Monosaccharide profiling of fruit fractions of S. indicum, S. surattense, and S. nigrum hydrocolloid showed the predominant presence of galacturonic acid (GalU), glucuronic acid (Glu), glucose (Glc), galactose (Gal), xylose (Xyl), mannose (man), and arabinose (Ara) (Figure 3). S. indicum fruit was richly constituted of glucose (8.54 μg/mL), galactose (8.34 µg/mL), galacturonic acid (2.67 µg/mL), and arabinose (1.28 µg/mL). Monosaccharide observed in S. surattense fruit was glucose, glucuronic acid, and galacturonic acid in order of glucuronic acid > glucose > galacturonic acid, while the xylose, arabinose, and mannose were absent. Fruits of S. nigrum consist of glucose (1.741 µg/mL), galacturonic acid (1.088 µg/mL), xylose (0.284 µg/mL), and mannose (0.390 µg/mL). Galactose, glucuronic acid, and arabinose were absent in S. nigrum fruit. These findings suggest the higher probability of the presence of three common monosaccharides (glucose, glucuronic acid, and galactose) from different hydrocolloids and also indicated that these convert to fractions through water extraction. Contrarily, the existence of xylose and mannose in minute amounts may be due to less extraction capacity of xylose and mannose through water extraction from their polysaccharides. The low extraction capacity may be elucidated by the fact that mannose and xylose are the main elements of hemicelluloses and are found to be steady and stable to extraction through water. Moreover, it may be also be caused by the tough bonds between cellulose and hemicellulose resulting in problems in bond breakage [24]. However, Eromosele et al. [25] extracted xylose and mannose in higher amounts when strong alkali (4 M NaOH) was used. Hence, the methods of extraction are critical in obtaining the required and accurate monosaccharide profile and also affect the functional characteristics of the extracted hydrocolloid.
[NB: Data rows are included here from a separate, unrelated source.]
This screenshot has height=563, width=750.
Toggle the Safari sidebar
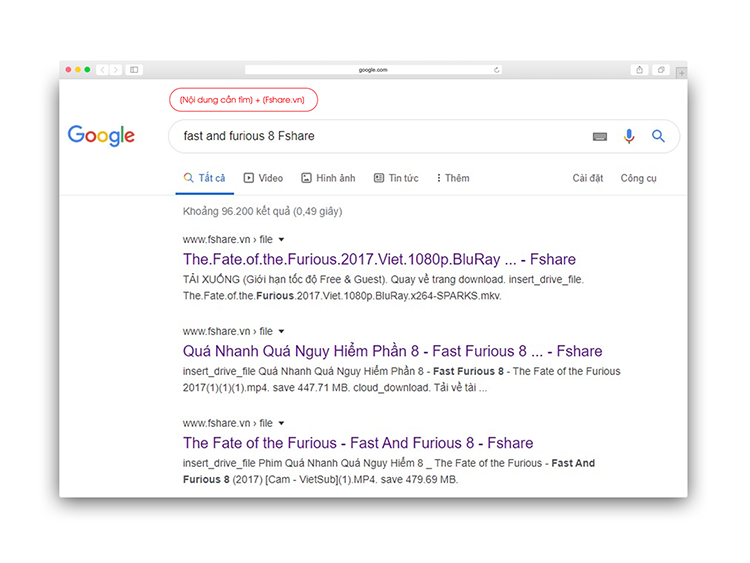[134, 70]
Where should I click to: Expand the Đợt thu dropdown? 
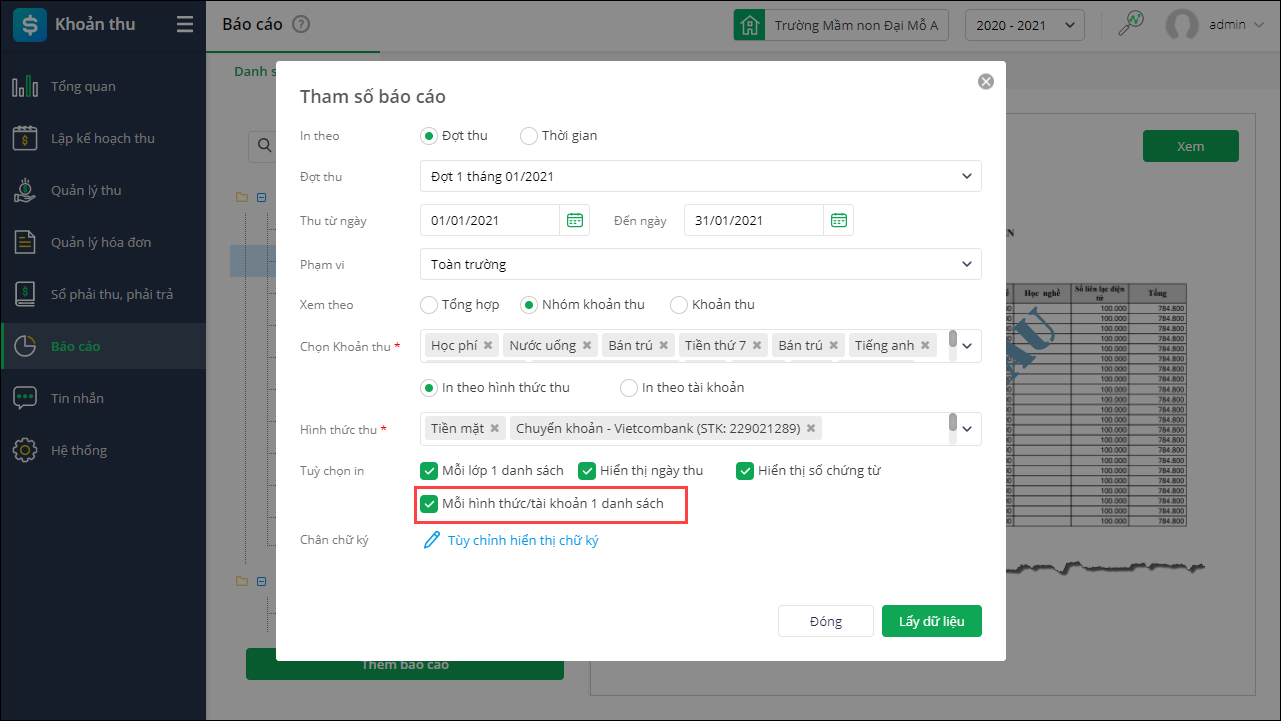966,177
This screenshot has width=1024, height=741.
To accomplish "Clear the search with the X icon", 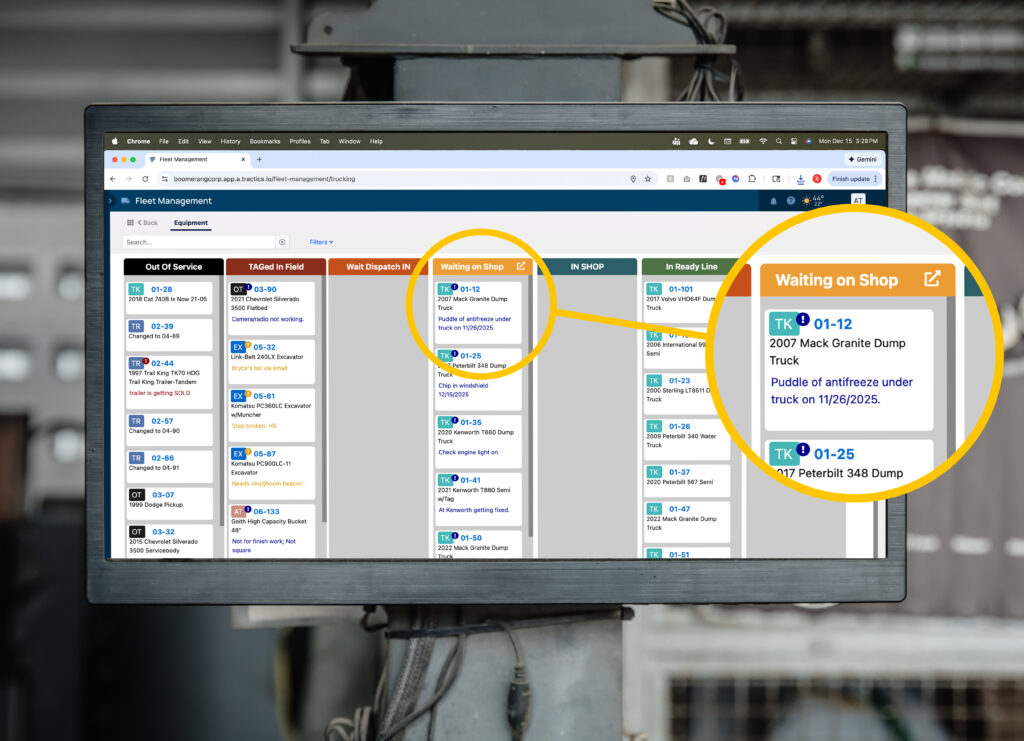I will coord(282,242).
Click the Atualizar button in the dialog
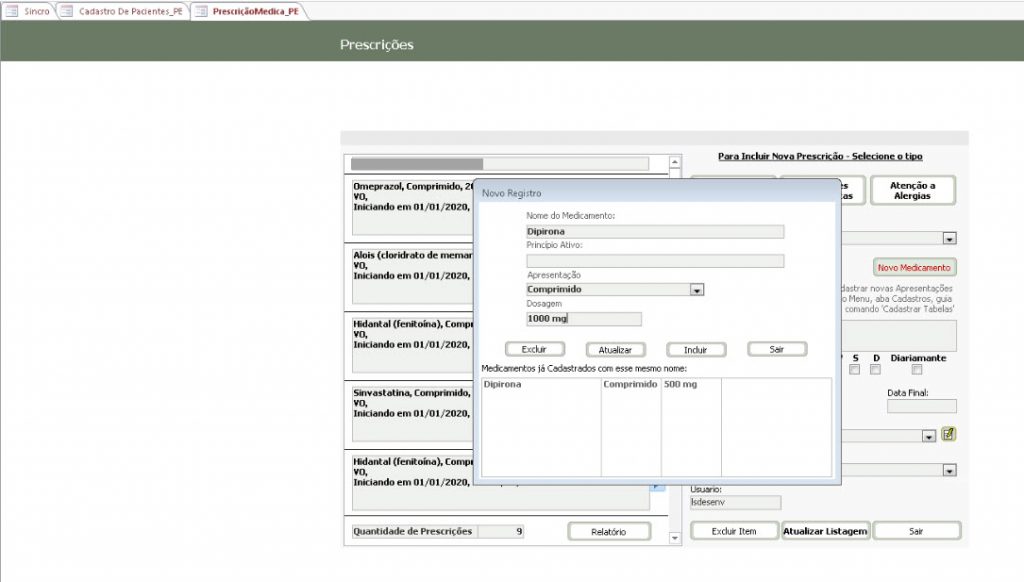 615,350
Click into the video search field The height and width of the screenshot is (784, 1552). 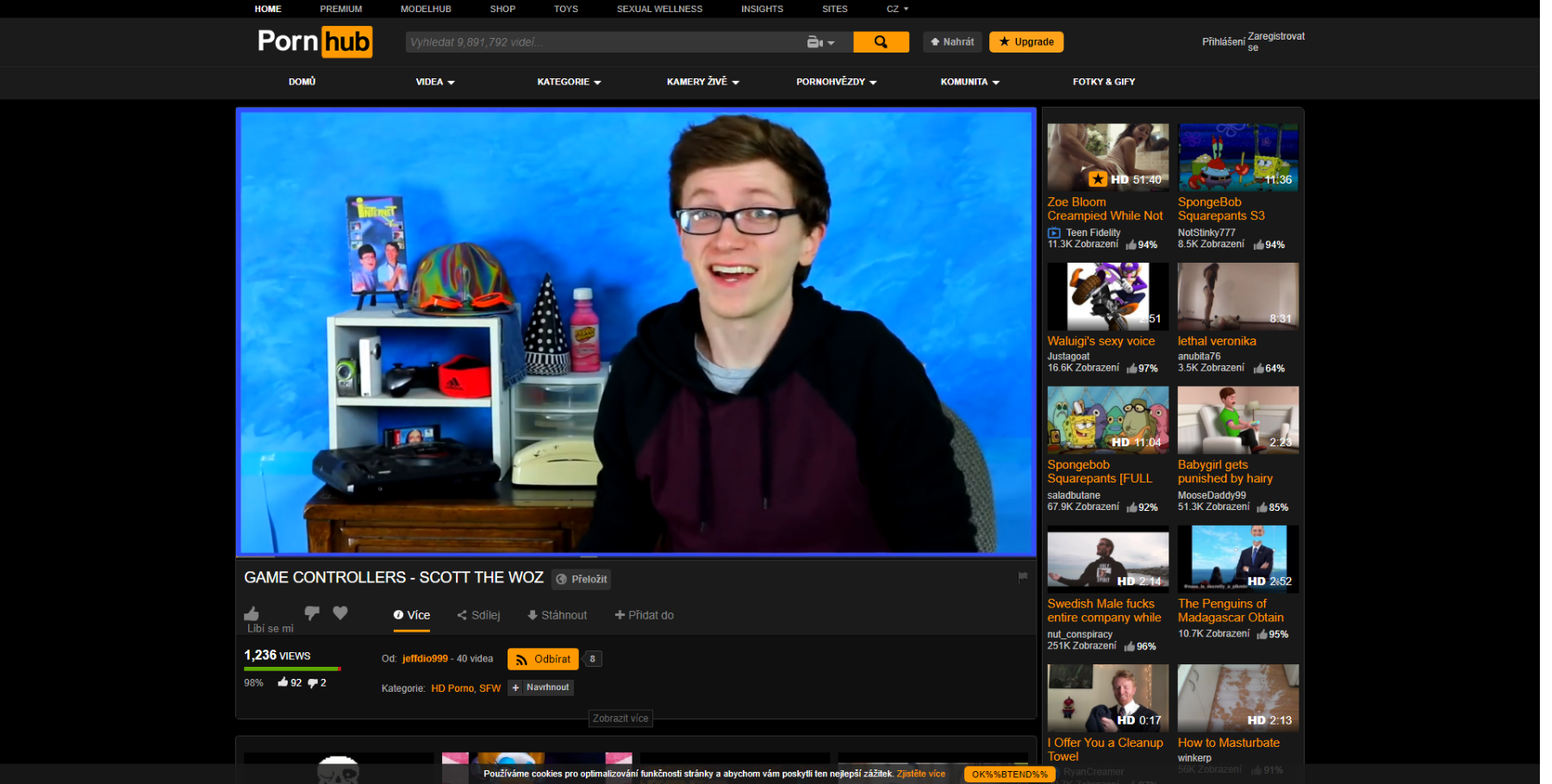(x=603, y=42)
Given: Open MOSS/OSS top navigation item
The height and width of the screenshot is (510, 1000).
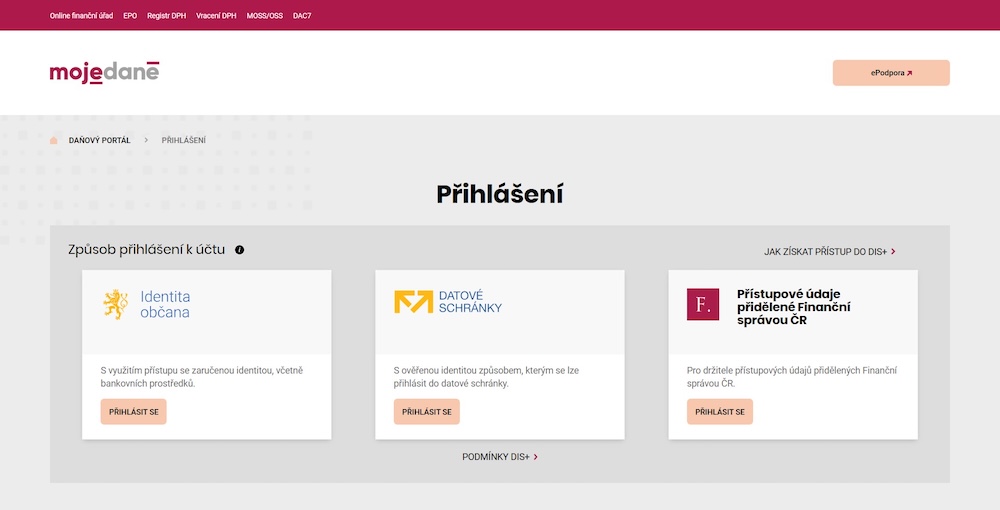Looking at the screenshot, I should point(265,16).
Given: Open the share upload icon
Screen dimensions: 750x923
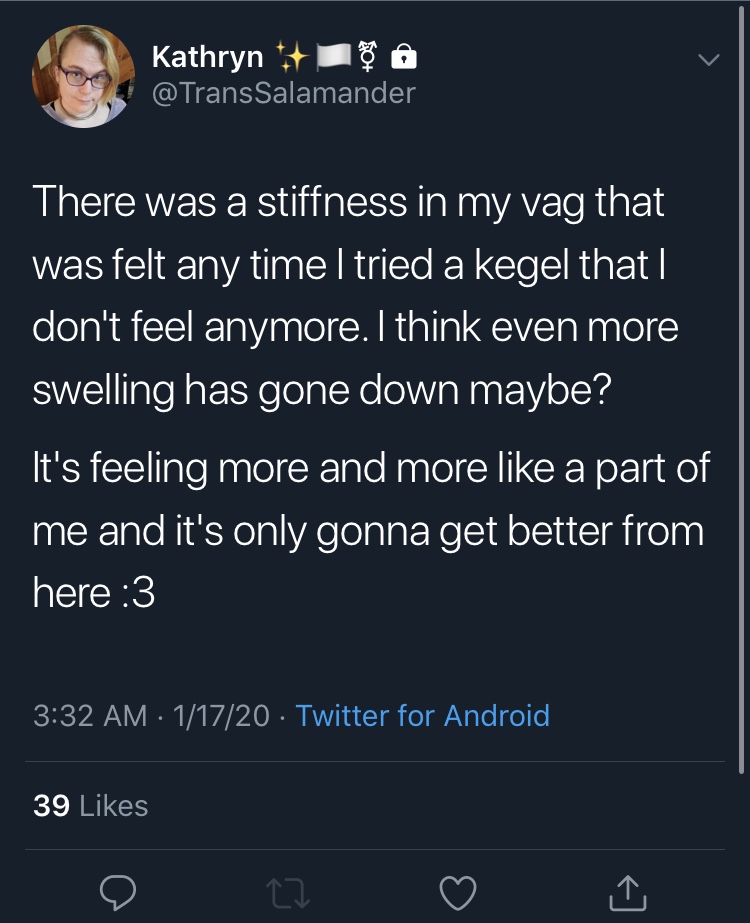Looking at the screenshot, I should 628,893.
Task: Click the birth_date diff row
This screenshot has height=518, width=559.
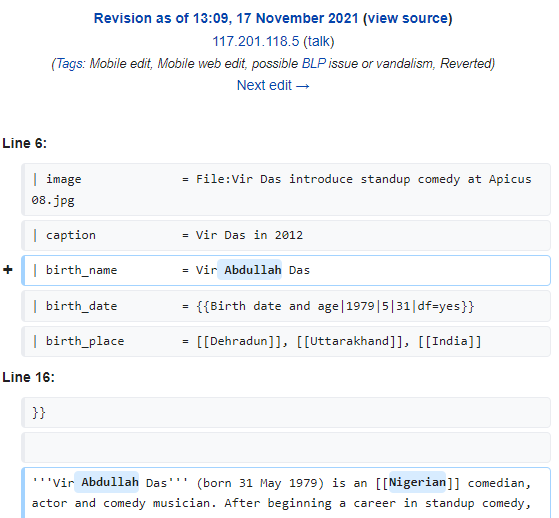Action: tap(286, 306)
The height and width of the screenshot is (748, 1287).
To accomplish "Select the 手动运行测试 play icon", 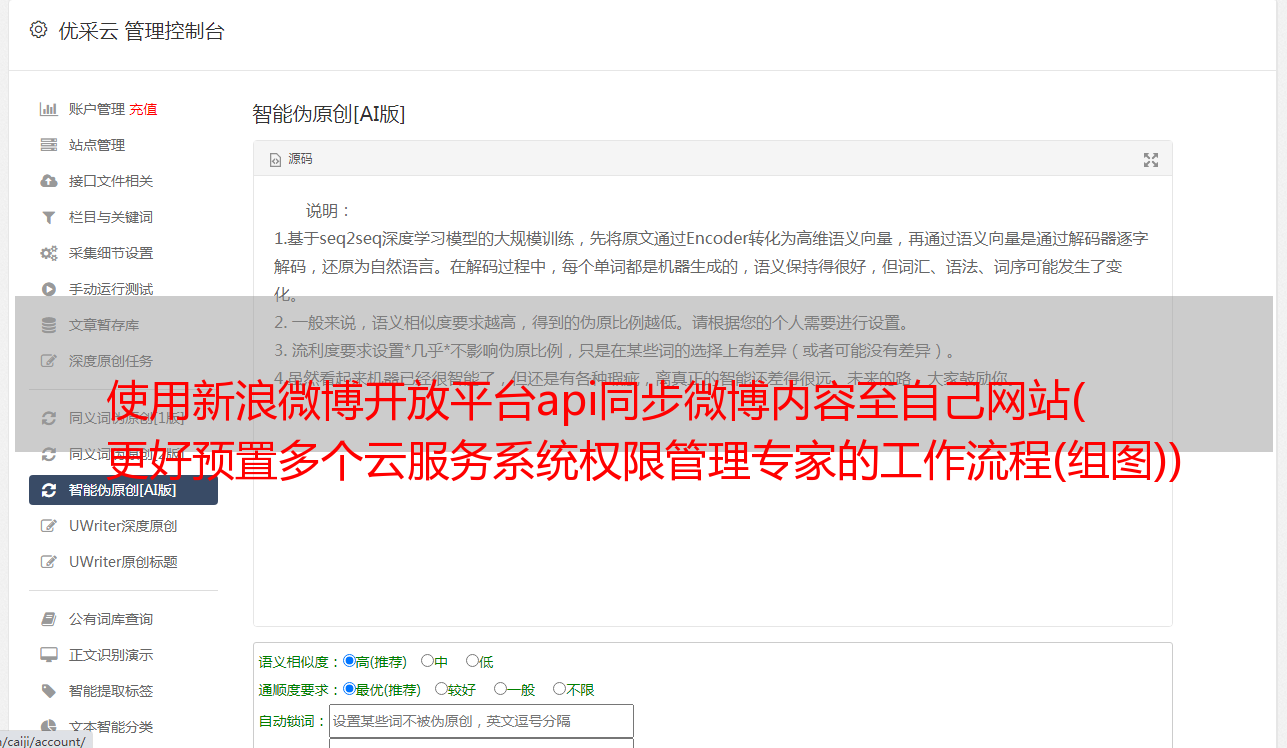I will pyautogui.click(x=48, y=289).

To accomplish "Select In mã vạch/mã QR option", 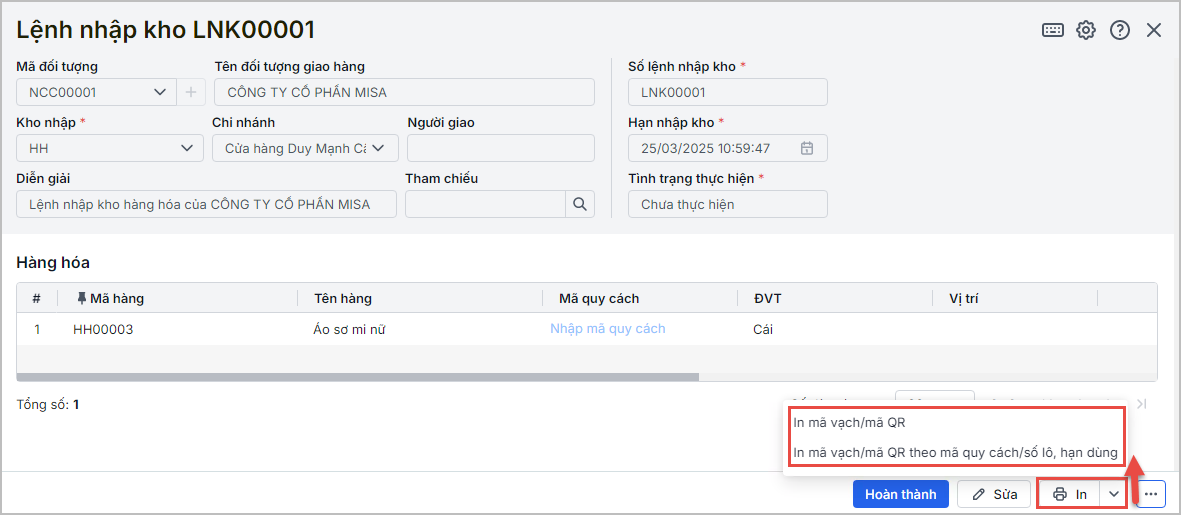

Similar to the present study, Cui and Mazza [26] analyzed the different varieties of flaxseed mucilage and found these to contain galacturonic acid, xylose, glucose, galactose, mannose, arabinose, and rhamnose as major sugar constituents.

4. Conclusion

Water-soluble hydrocolloids in the aerial parts of S. nigrum, S. surattense, and S. indicum were extracted and characterized. Among fruits, stem, and leaf fractions of investigated plants, the fruits of all plant species showed the best quantity and quality of hydrocolloids. The fruit fractions of S. indicum showed the highest hydrocolloid content with good water- and oil-holding capacities, emulsifying activity, and foaming stability, signifying its use as a foam stabilizer in frothy beverages and in foam-based food products. Reverse-phase HPLC analysis showed glucose, galactose, and galacturonic acid as major sugar components. These findings reveal these hydrocolloids as potential thickening agents, which can be used to modify the texture of food and also as a fat replacer in low-fat food. However, further studies are necessary to achieve more comprehensive characterization and commercial applications.

Data Availability

The data used to support the findings of the present study are included within the article.

Conflicts of Interest

The authors declare no conflicts of interest.


The authors are highly thankful to the Government College University, Faisalabad, Pakistan. This work was funded by Researchers Supporting Project number (RSP 2020/26), King Saud University, Riyadh, Saudi Arabia.